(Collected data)
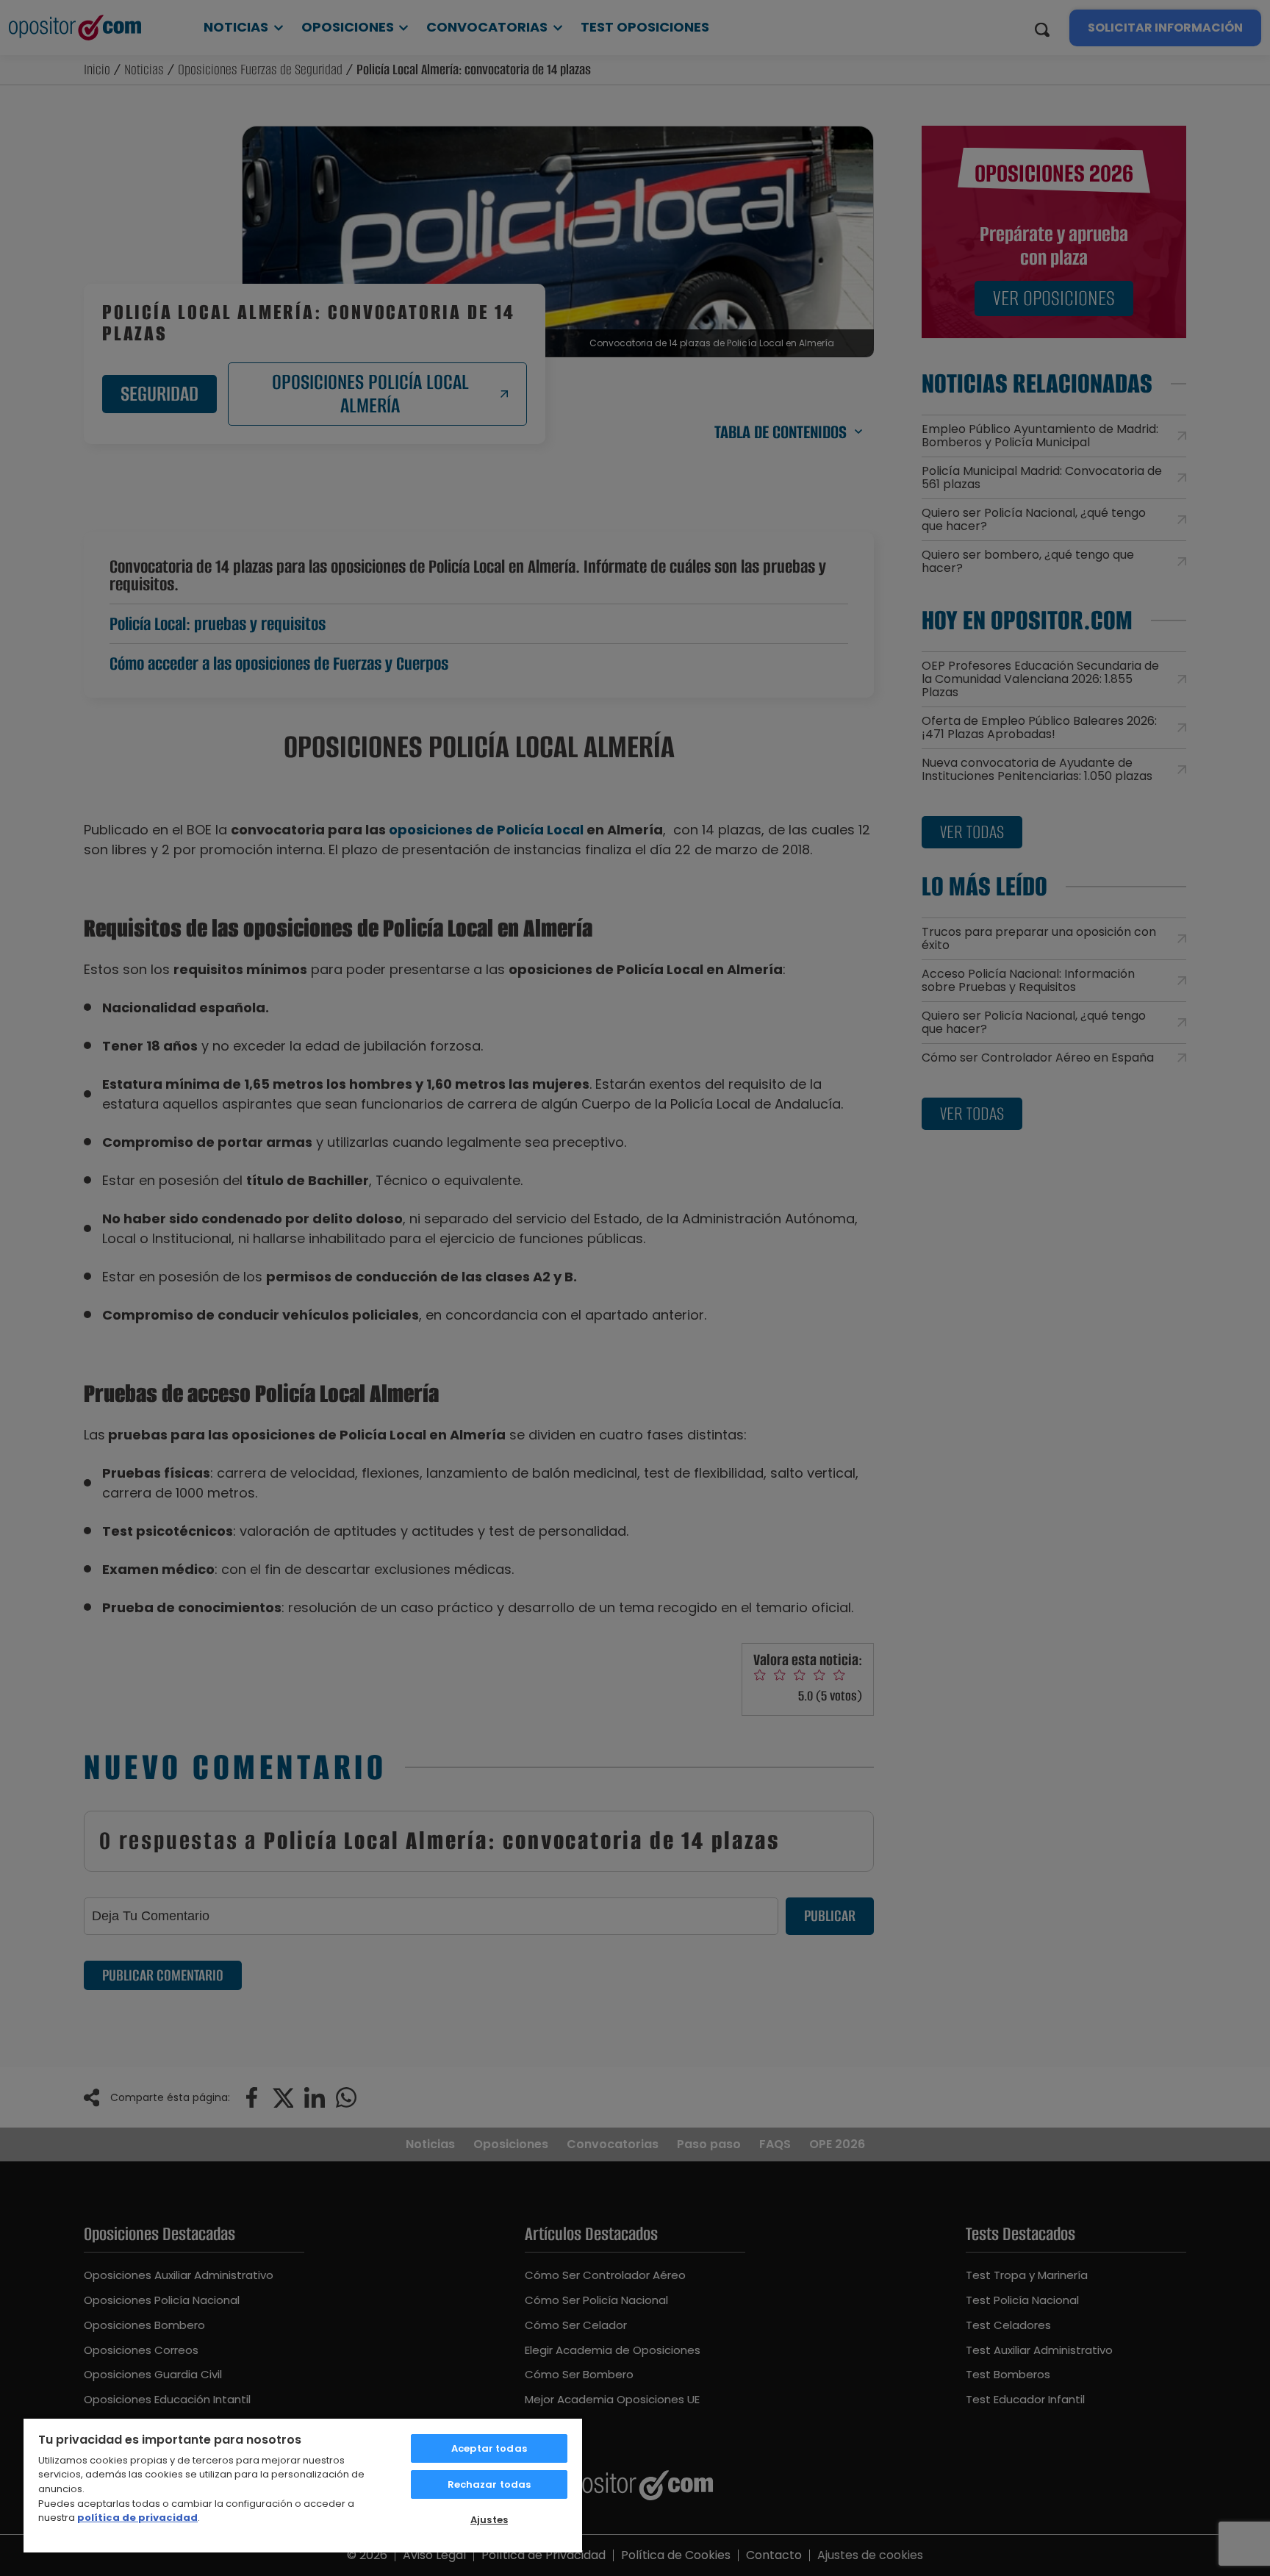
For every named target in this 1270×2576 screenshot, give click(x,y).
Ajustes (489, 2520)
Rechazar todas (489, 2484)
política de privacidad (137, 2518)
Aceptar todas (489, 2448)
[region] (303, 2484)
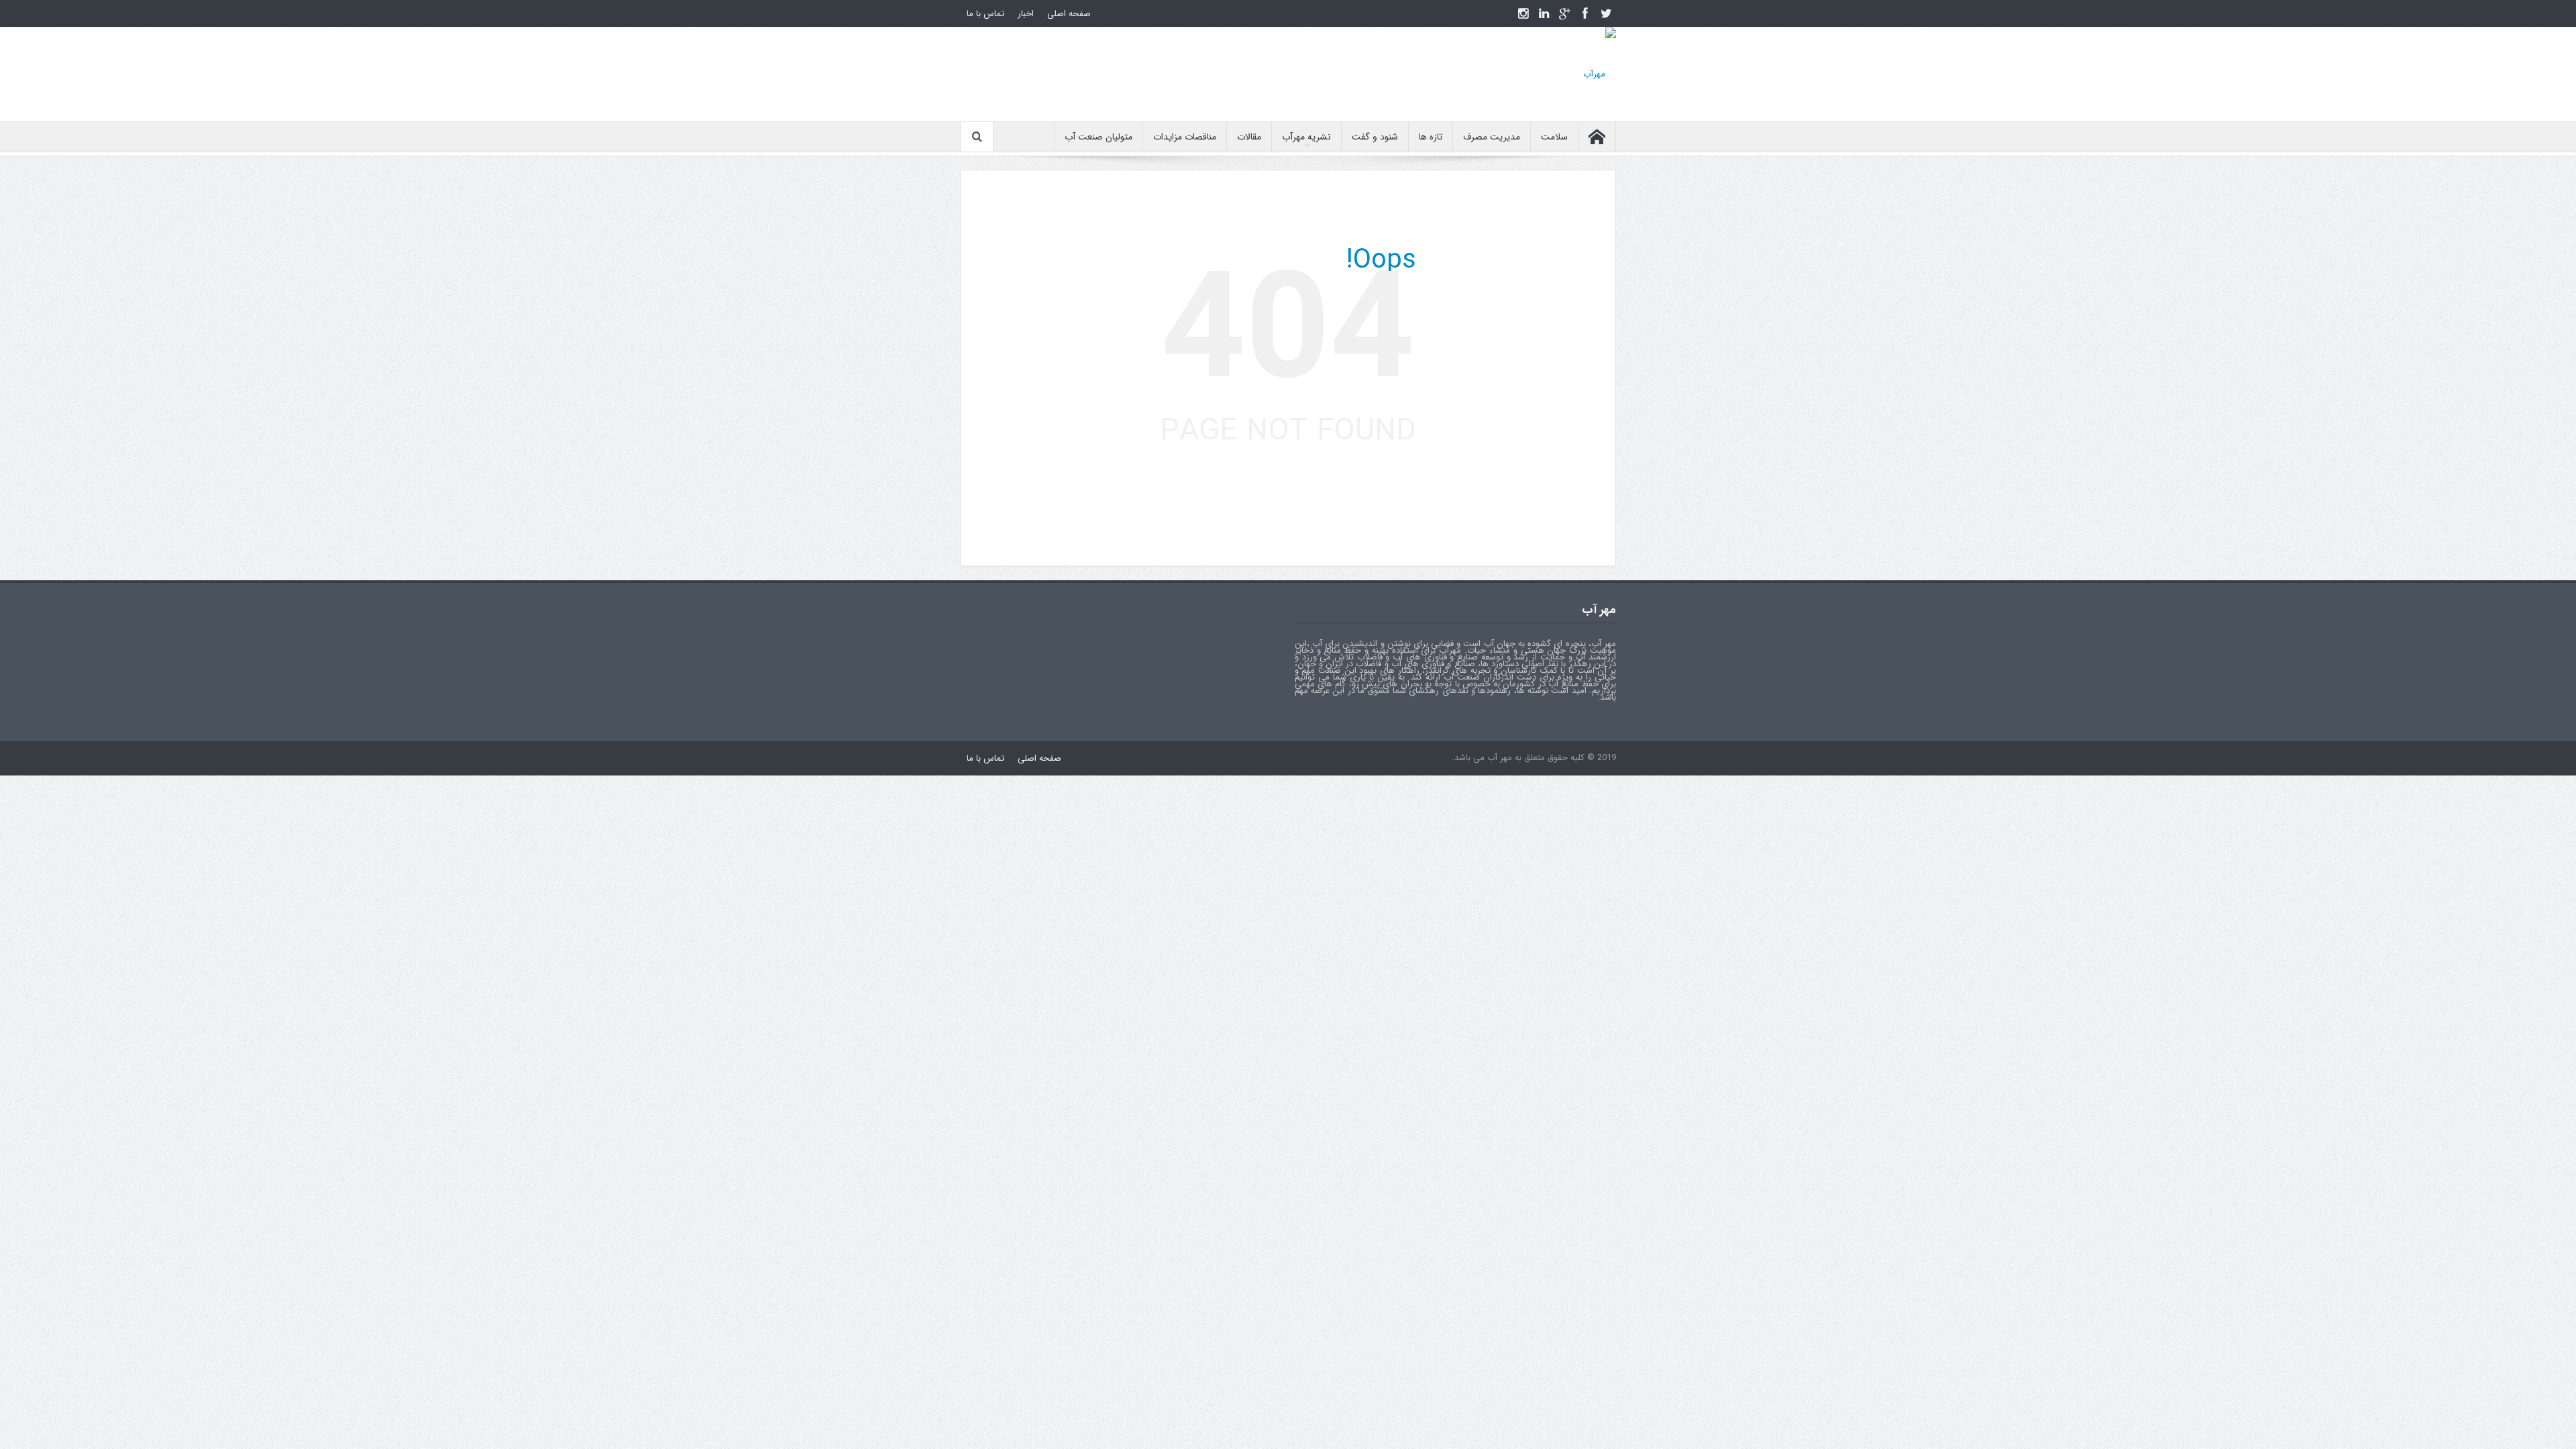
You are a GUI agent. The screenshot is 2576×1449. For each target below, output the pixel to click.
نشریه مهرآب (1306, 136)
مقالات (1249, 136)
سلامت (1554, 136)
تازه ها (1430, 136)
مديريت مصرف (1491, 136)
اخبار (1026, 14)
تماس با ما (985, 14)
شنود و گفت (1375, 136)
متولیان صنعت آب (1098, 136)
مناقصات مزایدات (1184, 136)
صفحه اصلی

### [WORK ITEM]
Reproduce the line that contains "سلامت (1554, 136)" and each line after it through the last line of the entries above, exactly; leave out all earlier lines.

### [EXPECTED OUTPUT]
سلامت (1554, 136)
تازه ها (1430, 136)
مديريت مصرف (1491, 136)
اخبار (1026, 14)
تماس با ما (985, 14)
شنود و گفت (1375, 136)
متولیان صنعت آب (1098, 136)
مناقصات مزایدات (1184, 136)
صفحه اصلی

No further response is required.